Exercise inputs:
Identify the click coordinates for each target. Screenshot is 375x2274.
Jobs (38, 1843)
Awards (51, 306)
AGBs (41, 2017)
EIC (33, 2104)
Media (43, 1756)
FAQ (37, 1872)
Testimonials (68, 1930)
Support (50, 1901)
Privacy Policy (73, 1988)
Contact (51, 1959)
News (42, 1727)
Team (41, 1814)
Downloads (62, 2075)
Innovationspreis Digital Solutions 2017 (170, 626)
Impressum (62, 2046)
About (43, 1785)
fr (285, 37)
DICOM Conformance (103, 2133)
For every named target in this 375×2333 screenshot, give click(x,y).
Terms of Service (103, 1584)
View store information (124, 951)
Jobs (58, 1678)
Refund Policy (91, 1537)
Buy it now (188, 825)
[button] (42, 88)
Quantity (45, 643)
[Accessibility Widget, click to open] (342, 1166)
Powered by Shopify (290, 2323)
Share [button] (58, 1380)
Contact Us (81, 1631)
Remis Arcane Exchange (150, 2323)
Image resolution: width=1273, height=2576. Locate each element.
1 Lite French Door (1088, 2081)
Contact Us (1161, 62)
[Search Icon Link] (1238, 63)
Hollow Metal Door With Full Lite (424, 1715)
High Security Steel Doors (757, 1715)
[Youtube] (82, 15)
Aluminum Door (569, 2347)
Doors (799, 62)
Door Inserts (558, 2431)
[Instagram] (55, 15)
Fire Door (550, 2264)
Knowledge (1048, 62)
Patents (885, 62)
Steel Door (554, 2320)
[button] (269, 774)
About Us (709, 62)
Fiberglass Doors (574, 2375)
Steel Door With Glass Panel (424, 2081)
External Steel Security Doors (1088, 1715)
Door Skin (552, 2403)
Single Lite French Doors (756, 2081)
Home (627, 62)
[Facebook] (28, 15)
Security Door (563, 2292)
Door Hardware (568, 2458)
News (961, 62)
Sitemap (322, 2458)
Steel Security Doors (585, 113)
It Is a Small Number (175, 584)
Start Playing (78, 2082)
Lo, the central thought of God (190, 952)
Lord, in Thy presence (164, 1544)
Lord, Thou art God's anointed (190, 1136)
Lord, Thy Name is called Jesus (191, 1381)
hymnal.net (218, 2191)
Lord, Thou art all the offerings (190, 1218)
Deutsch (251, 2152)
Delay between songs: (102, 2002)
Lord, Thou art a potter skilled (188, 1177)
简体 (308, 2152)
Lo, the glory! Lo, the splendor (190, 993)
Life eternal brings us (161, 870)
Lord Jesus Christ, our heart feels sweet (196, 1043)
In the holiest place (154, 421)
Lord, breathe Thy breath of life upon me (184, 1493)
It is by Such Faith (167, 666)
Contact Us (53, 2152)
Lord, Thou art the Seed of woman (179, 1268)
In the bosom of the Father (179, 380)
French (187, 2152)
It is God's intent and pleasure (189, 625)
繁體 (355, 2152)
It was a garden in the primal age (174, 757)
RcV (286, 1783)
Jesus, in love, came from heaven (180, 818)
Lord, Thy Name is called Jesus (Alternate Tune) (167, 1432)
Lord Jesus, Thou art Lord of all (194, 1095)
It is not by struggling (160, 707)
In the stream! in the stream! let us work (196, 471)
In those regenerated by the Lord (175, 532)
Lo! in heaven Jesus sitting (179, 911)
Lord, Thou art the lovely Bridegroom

Aim of the exercise: With the line holding "Doors (799, 62)" as the first and the line holding "In the holiest place (154, 421)" as the last, set down that range of the entries above exactly, and nothing else.

Response:
Doors (799, 62)
Door Inserts (558, 2431)
[Instagram] (55, 15)
Fire Door (550, 2264)
Knowledge (1048, 62)
Patents (885, 62)
Steel Door (554, 2320)
[button] (269, 774)
About Us (709, 62)
Fiberglass Doors (574, 2375)
Steel Door With Glass Panel (424, 2081)
External Steel Security Doors (1088, 1715)
Door Skin (552, 2403)
Single Lite French Doors (756, 2081)
Home (627, 62)
[Facebook] (28, 15)
Security Door (563, 2292)
Door Hardware (568, 2458)
News (961, 62)
Sitemap (322, 2458)
Steel Security Doors (585, 113)
It Is a Small Number (175, 584)
Start Playing (78, 2082)
Lo, the central thought of God (190, 952)
Lord, in Thy presence (164, 1544)
Lord, Thou art God's anointed (190, 1136)
Lord, Thy Name is called Jesus (191, 1381)
hymnal.net (218, 2191)
Lord, Thou art all the offerings (190, 1218)
Deutsch (251, 2152)
Delay between songs: (102, 2002)
Lord, Thou art a potter skilled (188, 1177)
简体 (308, 2152)
Lo, the glory! Lo, the splendor (190, 993)
Life eternal brings us (161, 870)
Lord Jesus Christ, our heart feels sweet (196, 1043)
In the holiest place (154, 421)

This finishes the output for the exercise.